→ How to complete this task:
Print, in exact form, the lines below from the one containing "Identify the click" through the one containing "Careers (301, 11)", and omit all others.

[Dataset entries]
-*-

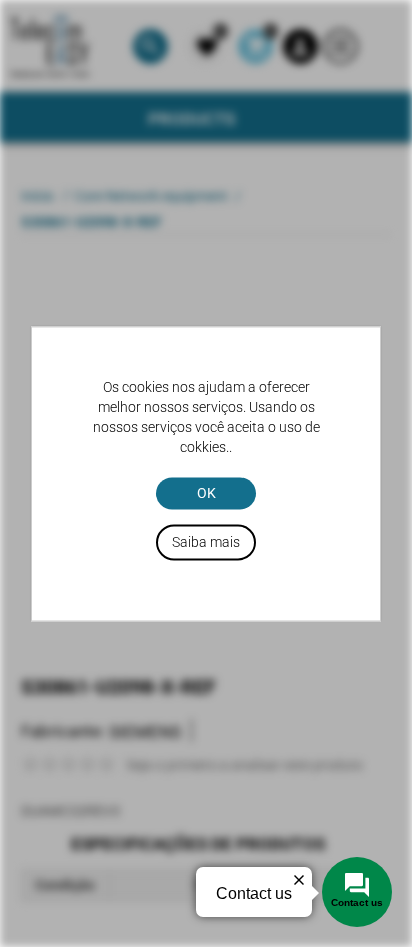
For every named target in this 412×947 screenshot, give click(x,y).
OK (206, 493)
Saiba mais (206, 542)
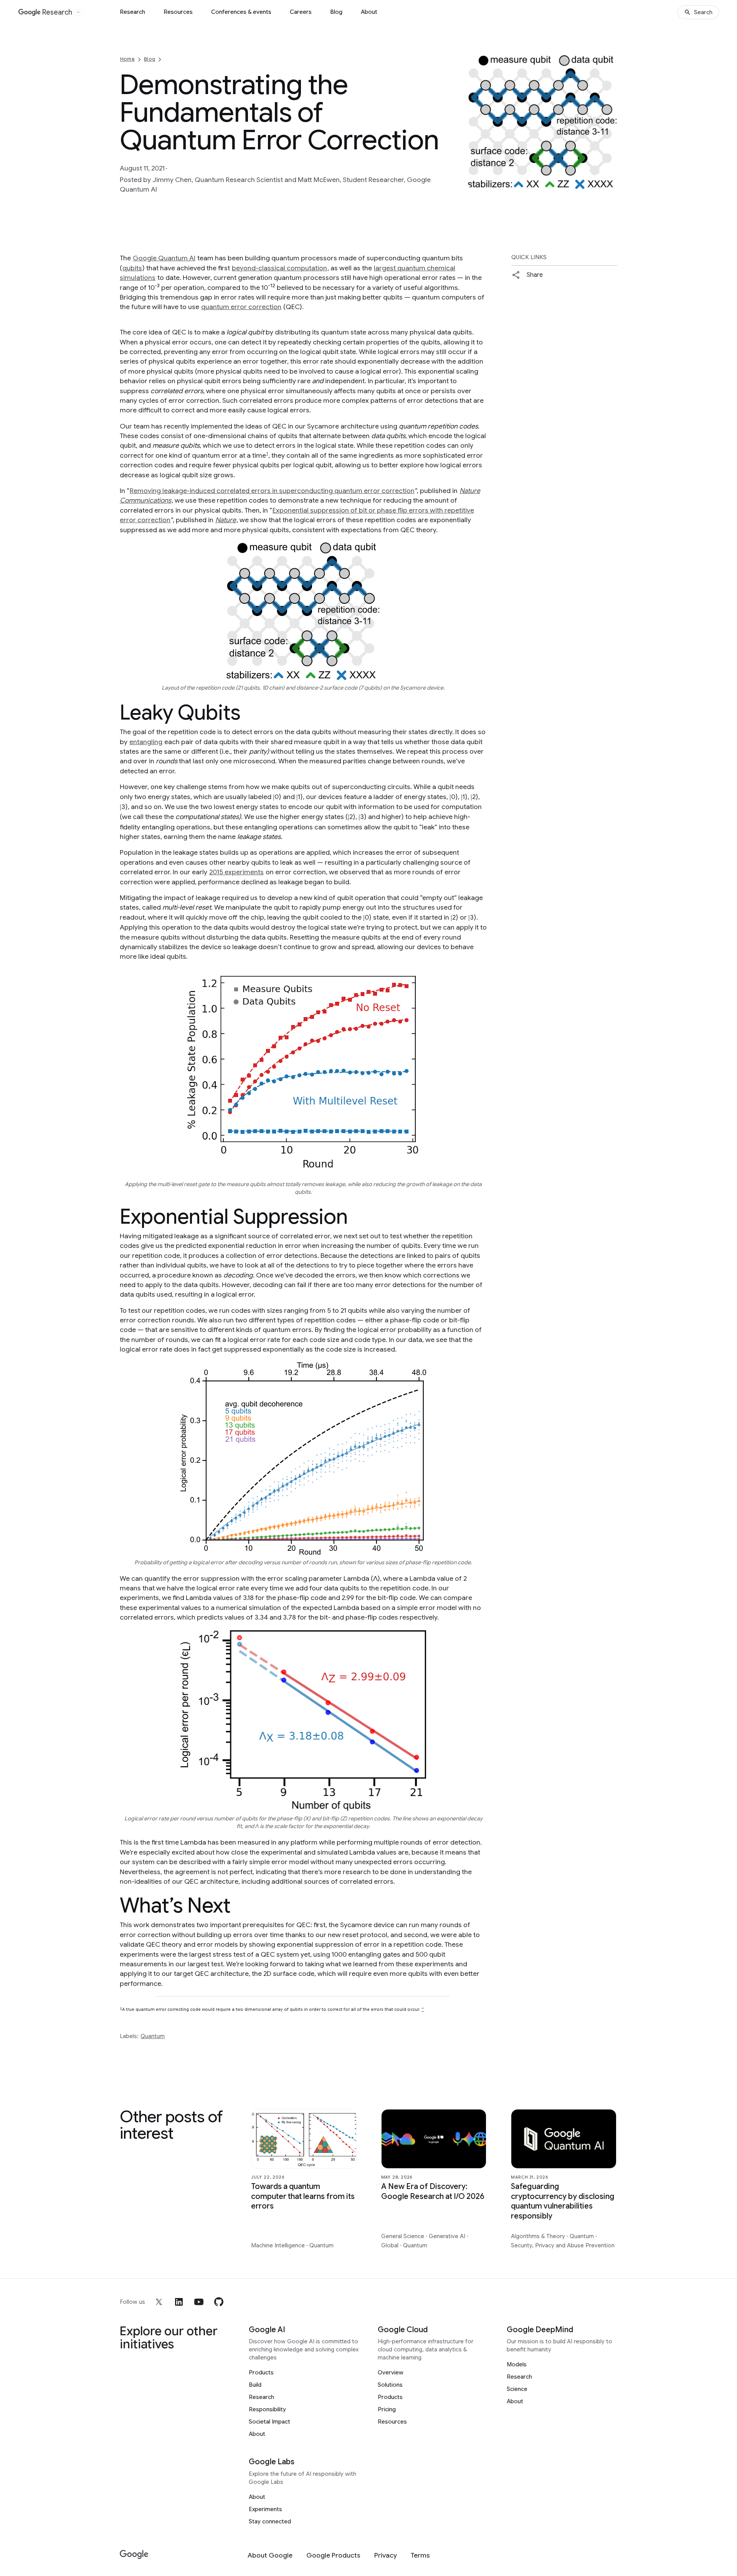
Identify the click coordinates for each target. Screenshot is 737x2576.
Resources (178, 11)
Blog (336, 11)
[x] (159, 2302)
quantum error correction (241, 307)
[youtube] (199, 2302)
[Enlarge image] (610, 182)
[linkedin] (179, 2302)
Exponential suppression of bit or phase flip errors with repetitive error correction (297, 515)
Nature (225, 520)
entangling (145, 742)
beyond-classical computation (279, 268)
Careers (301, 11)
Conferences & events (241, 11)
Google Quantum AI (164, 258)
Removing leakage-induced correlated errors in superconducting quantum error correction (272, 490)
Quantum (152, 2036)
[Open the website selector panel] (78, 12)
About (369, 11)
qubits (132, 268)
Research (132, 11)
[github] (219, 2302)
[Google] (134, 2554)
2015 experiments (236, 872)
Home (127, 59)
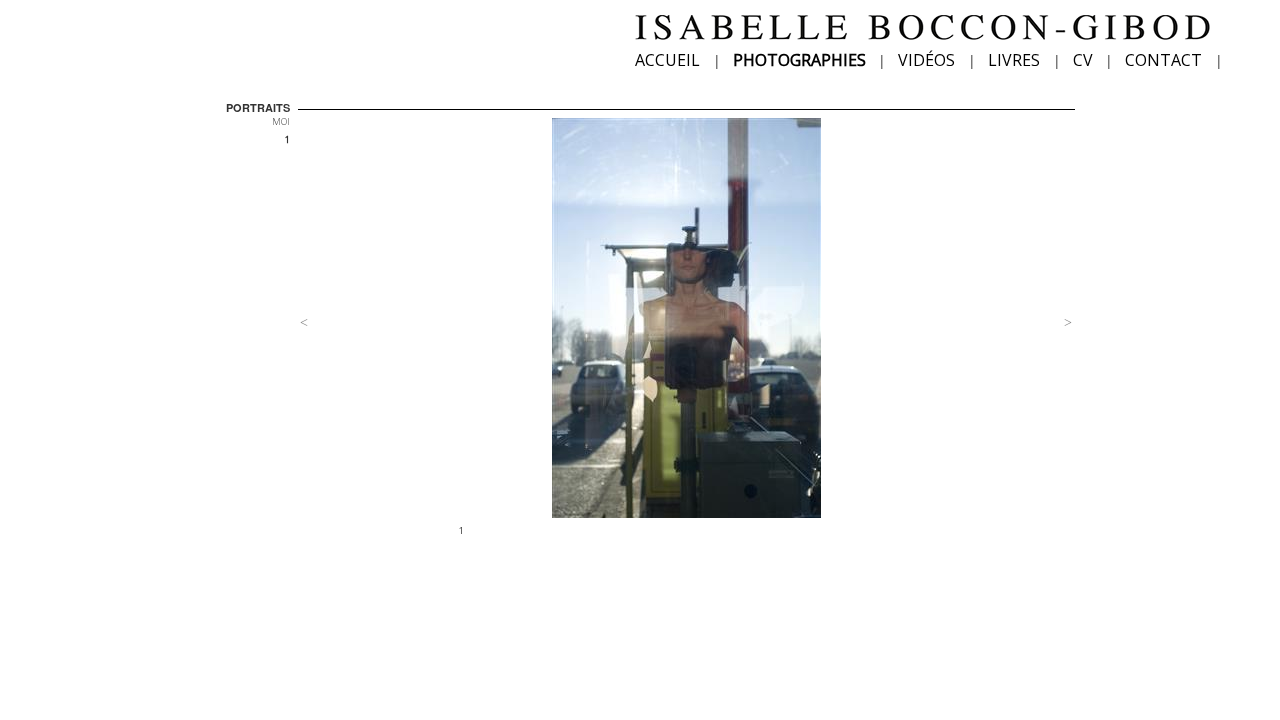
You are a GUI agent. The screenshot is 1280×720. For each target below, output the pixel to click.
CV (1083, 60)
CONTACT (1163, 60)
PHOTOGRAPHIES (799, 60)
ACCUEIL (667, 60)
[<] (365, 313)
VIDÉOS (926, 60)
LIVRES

-*-

→ Written answer:
Identify the click coordinates for each target. Screenshot is 737x2576.
Resources (178, 11)
Blog (336, 11)
[x] (159, 2302)
quantum error correction (241, 307)
[youtube] (199, 2302)
[Enlarge image] (610, 182)
[linkedin] (179, 2302)
Exponential suppression of bit or phase flip errors with repetitive error correction (297, 515)
Nature (225, 520)
entangling (145, 742)
beyond-classical computation (279, 268)
Careers (301, 11)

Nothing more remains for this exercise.